### PROVIDED DATA
-.-.-

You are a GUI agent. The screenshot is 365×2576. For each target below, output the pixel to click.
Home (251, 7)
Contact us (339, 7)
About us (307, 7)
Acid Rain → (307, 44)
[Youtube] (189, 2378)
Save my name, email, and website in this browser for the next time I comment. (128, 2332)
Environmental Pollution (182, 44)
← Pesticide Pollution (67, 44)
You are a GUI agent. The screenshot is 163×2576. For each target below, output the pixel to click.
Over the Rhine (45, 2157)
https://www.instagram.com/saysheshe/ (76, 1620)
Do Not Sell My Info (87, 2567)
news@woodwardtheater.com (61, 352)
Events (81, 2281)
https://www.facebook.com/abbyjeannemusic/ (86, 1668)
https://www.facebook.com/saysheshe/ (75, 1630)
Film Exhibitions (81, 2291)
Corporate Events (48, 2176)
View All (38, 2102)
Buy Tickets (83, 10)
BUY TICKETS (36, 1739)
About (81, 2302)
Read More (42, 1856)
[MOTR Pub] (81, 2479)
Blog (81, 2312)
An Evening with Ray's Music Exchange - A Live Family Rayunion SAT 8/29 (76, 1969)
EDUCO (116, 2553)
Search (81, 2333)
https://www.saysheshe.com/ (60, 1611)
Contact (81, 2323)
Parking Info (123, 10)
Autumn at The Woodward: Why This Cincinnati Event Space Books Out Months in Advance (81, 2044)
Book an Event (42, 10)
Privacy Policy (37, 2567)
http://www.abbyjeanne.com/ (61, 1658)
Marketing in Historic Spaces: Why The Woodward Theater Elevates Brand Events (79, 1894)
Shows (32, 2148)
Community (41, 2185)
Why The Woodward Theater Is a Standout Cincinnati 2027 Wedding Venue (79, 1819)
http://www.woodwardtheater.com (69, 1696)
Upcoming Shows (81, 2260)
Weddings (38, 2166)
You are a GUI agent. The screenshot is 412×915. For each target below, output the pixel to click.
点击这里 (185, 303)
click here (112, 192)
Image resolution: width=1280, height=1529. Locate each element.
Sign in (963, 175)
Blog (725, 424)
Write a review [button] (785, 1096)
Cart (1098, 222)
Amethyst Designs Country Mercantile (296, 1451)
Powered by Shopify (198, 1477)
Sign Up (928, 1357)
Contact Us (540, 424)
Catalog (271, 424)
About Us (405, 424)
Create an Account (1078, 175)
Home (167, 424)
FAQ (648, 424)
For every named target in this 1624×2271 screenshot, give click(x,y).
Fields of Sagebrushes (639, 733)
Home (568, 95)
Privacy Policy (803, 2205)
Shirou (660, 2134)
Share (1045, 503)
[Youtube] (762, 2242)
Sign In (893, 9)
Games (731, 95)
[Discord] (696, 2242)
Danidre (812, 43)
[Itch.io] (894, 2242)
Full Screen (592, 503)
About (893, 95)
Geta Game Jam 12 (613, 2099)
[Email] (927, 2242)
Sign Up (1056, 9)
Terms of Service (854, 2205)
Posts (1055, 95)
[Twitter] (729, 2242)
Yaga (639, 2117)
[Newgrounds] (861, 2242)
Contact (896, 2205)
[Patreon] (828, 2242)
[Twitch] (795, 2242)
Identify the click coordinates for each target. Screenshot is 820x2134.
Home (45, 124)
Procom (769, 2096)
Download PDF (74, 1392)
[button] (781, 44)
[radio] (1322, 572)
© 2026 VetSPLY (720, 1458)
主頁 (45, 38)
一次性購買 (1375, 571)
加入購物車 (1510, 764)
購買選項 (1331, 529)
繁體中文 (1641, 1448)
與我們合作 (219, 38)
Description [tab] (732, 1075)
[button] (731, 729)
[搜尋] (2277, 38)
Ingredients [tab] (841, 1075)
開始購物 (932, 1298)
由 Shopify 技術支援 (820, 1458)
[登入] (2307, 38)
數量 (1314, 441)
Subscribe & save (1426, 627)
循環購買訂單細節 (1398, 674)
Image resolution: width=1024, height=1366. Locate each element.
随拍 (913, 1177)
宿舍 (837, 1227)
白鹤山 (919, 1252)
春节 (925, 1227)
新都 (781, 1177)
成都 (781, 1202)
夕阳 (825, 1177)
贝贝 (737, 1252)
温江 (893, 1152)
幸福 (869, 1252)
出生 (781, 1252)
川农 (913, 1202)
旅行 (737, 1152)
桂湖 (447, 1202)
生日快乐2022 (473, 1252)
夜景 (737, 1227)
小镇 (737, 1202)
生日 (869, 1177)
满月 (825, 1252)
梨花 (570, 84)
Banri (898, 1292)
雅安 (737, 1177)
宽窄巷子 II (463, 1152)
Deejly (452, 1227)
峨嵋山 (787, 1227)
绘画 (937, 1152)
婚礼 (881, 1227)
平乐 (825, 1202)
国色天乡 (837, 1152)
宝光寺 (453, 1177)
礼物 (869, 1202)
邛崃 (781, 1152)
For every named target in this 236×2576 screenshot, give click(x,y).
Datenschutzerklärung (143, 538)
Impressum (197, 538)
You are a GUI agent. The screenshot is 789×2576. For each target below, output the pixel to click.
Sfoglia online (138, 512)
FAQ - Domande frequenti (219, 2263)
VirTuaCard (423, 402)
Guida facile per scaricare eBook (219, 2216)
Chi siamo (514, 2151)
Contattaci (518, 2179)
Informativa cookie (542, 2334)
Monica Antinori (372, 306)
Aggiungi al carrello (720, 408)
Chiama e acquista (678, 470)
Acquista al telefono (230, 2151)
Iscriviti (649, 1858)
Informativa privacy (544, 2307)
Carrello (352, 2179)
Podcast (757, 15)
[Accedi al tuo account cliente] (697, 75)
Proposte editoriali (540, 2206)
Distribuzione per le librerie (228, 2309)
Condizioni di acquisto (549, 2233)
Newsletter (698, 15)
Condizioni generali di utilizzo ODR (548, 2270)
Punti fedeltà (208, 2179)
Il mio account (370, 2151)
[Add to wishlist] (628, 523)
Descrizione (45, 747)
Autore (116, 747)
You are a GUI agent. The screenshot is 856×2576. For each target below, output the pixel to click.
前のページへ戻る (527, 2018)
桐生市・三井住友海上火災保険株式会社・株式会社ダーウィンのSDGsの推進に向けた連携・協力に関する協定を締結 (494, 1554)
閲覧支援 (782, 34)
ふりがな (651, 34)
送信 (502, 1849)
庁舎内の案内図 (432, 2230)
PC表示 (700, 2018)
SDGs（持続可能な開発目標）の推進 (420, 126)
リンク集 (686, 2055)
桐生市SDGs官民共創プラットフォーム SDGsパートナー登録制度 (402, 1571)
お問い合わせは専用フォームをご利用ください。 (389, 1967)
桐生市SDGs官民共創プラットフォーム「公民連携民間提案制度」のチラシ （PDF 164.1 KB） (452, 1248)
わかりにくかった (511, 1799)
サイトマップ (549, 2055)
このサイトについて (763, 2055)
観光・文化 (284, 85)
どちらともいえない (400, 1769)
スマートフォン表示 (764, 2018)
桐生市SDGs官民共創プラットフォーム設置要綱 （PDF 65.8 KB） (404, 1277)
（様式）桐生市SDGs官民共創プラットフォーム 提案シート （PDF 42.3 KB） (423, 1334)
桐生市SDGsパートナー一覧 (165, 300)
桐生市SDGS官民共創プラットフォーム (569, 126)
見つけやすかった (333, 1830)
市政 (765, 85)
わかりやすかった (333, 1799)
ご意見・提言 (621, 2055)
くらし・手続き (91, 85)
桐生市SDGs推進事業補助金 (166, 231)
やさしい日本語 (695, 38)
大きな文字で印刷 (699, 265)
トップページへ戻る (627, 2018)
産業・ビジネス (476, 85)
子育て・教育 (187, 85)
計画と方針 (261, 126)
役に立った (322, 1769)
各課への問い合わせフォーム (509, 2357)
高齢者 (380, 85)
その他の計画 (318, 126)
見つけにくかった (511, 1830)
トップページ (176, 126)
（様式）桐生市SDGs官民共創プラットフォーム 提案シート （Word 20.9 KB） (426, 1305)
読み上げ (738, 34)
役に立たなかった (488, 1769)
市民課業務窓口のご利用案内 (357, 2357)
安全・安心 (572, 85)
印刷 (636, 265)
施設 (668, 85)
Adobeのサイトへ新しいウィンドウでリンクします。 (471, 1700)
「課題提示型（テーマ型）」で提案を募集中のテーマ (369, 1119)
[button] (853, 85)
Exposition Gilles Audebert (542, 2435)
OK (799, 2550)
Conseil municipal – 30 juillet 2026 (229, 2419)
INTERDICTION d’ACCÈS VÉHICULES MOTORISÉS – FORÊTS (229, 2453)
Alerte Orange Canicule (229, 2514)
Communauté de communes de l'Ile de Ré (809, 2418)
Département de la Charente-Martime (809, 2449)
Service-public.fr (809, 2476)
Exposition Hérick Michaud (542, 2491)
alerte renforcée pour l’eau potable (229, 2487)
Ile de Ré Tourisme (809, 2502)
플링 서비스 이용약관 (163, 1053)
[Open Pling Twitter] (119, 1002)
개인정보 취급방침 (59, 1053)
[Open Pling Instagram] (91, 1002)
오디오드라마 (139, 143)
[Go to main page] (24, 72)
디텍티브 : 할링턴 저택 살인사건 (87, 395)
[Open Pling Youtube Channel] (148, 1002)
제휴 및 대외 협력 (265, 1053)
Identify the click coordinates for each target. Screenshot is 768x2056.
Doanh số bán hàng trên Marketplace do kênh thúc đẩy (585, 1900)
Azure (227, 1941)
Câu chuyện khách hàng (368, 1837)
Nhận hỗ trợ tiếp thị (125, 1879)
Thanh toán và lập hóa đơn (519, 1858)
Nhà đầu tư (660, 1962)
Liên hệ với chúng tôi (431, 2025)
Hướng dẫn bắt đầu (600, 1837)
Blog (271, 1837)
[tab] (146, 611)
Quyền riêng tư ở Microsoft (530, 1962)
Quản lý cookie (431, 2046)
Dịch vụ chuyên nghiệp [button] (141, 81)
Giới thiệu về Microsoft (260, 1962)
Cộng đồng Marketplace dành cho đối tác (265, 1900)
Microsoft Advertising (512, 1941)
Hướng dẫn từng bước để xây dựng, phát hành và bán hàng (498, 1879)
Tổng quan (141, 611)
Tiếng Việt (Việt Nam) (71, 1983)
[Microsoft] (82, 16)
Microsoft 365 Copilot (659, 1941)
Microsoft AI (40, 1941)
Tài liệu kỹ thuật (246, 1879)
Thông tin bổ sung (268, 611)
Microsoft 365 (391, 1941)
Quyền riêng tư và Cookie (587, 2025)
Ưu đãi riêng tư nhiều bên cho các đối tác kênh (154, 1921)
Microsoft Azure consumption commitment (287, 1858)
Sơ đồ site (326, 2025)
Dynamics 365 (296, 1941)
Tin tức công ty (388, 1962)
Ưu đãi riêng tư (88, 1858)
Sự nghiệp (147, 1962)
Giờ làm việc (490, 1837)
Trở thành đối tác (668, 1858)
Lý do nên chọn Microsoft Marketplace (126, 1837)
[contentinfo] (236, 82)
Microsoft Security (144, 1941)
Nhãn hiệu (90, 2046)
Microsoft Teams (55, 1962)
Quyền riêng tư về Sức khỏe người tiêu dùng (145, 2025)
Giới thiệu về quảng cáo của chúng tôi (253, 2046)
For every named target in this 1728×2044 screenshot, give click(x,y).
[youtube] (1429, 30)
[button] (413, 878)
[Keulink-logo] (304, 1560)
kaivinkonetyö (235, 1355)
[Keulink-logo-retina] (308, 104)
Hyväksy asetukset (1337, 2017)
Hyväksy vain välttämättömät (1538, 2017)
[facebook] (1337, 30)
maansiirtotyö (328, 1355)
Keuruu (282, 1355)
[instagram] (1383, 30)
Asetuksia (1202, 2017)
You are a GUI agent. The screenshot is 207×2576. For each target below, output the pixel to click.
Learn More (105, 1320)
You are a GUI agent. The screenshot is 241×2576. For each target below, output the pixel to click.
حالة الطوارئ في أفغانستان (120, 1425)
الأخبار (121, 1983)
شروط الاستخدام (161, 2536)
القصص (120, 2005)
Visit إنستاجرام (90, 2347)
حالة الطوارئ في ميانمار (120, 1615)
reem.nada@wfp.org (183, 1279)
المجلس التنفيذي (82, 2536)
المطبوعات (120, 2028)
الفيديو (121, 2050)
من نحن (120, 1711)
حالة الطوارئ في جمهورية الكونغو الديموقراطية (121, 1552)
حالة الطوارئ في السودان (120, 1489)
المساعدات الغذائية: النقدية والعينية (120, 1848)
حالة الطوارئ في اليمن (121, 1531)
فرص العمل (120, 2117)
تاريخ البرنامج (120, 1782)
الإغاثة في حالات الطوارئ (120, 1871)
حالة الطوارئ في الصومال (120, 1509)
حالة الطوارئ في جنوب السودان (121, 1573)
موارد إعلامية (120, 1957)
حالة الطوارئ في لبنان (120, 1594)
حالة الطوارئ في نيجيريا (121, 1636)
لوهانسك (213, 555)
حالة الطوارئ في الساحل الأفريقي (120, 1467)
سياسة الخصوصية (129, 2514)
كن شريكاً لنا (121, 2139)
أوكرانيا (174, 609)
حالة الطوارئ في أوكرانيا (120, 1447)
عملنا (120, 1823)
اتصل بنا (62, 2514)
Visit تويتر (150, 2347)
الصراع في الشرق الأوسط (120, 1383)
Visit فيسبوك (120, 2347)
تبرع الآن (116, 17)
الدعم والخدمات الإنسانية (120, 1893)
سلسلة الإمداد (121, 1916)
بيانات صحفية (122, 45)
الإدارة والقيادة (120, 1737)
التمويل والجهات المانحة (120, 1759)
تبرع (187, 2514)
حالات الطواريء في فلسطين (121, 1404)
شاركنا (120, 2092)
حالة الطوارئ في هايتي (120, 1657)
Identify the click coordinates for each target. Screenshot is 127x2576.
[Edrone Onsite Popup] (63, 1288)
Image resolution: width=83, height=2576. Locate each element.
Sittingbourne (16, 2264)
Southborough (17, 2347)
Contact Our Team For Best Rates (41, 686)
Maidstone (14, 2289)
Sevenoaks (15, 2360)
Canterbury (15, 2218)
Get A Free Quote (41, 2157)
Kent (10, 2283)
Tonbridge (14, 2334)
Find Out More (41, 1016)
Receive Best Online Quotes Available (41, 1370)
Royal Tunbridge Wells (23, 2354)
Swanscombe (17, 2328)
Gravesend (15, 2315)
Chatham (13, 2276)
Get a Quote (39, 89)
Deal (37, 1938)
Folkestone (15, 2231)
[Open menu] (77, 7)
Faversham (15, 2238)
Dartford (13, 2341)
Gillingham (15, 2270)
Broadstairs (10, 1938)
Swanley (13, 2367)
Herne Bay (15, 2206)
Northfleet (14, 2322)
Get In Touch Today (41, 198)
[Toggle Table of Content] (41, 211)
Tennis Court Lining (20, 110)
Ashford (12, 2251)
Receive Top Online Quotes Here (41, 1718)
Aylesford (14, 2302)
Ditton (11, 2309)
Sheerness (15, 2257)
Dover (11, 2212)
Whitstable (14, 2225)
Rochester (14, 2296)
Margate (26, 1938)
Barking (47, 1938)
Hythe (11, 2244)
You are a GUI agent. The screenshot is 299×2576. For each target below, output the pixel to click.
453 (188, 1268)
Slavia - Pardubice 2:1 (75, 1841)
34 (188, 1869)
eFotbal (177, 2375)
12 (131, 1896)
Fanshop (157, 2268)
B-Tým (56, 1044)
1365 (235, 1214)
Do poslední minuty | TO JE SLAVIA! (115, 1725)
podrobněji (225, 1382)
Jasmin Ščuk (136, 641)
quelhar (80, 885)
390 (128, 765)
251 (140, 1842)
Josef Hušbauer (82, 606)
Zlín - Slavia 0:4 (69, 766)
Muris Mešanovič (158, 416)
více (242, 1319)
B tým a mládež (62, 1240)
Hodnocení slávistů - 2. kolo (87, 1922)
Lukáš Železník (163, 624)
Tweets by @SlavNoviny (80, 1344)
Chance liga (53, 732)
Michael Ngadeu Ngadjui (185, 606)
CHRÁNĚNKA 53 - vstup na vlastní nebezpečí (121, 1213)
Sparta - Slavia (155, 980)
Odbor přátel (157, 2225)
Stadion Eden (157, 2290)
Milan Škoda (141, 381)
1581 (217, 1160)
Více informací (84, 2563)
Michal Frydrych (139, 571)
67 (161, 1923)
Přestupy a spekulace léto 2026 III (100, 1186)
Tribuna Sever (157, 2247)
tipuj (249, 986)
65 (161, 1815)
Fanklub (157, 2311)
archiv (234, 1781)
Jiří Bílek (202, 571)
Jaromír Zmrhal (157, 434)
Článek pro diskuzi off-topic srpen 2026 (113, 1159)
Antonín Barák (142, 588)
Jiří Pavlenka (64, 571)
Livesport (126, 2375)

-.-.-

### YOUR OBJECTIVE
Within the records above, work out on how many lines the string "hàng" appears, and give only that number.

### WRITTEN RESPONSE
3